# Perdido/Orange Beach/Pensacola fishing help. (Redfish, Trout, Jacks) PLEASE!



## SALTLIFE34 (Mar 16, 2009)

I haven't been able to get down to the beach and go fishing in over a year. My friends dad has a place on the ICW in Perdido (I know it's between Pensacola and Orange Beach, but I don't know the area at all). I'm heading down this Thursday 8/11/11 until Sunday. Can anyone please give me some advice or direction. Where are the fish, Bay, River, docks, flats, (Deep or Shallow)? What are they eating? What is the best artificials to catch them on or should I use live bait? What time of day, or should I fish only at night because it is so hot? As you can see I really have no idea what I'm doing, I'm open to any and all suggestions. Don't give me your secret spots but just aim me in the right direction and tell me what to look for. I would greatly appreciate any help. Thanks guys.

STORED ROWS
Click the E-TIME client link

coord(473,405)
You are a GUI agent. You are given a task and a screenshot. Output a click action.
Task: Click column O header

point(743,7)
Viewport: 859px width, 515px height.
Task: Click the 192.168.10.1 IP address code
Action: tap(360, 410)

INSTRUCTION A
Condense the paragraph of the fishing forum post that begins "I haven't been able to get down to the beach" into a short bulleted list that keeps its main facts.
INSTRUCTION B
Write a continuation of the fishing forum post, picking up after its last sentence.
The listing comes from a different source than the fishing forum post.

RESPONSE A
- The poster hasn't fished at the beach in over a year.
- A friend's dad has a place on the ICW in Perdido, between Pensacola and Orange Beach, and the poster doesn't know the area.
- The trip runs from Thursday 8/11/11 until Sunday.
- The poster asks where the fish are (bay, river, docks, flats, deep or shallow) and what they are eating.
- The poster asks which artificials work best or whether live bait is better.
- The poster asks what time of day to fish, or whether to fish only at night because of the heat.
- The poster wants general direction and tips on what to look for, not secret spots.

RESPONSE B
----------



## fisheye48 (Sep 28, 2007)

do you have a boat/yak to use?


----------



## ycanti (Jul 13, 2011)

I wanna in on this thread also. I have both


----------



## SALTLIFE34 (Mar 16, 2009)

Yes, I will be in my buddies 19ft Kenner. Sorry about that. I just need to know where to go to find the fish and what to use if anyone could help me out with that info. Thanks guys.


----------



## AboutTime236 (Jul 13, 2009)

Best fishing is a night. Hit the lights for sure at night. Early in the morning the jetties outside perdido pass is usually productive with flounder and some specks. I usually see two or three charter boats anchored up out there. If you anchor up on the outside of the left jetties between the pole and the rocks that is usually a good spot. Reds and specks around the poles at the wharf just past the bridge on the right is a good spot to check also. It is just a longer run. Perdido bay has also been productive. Live shrimp on a cajun popping cork works well with a 20 in florocarbon leader with no. 8 treble hook. Good luck!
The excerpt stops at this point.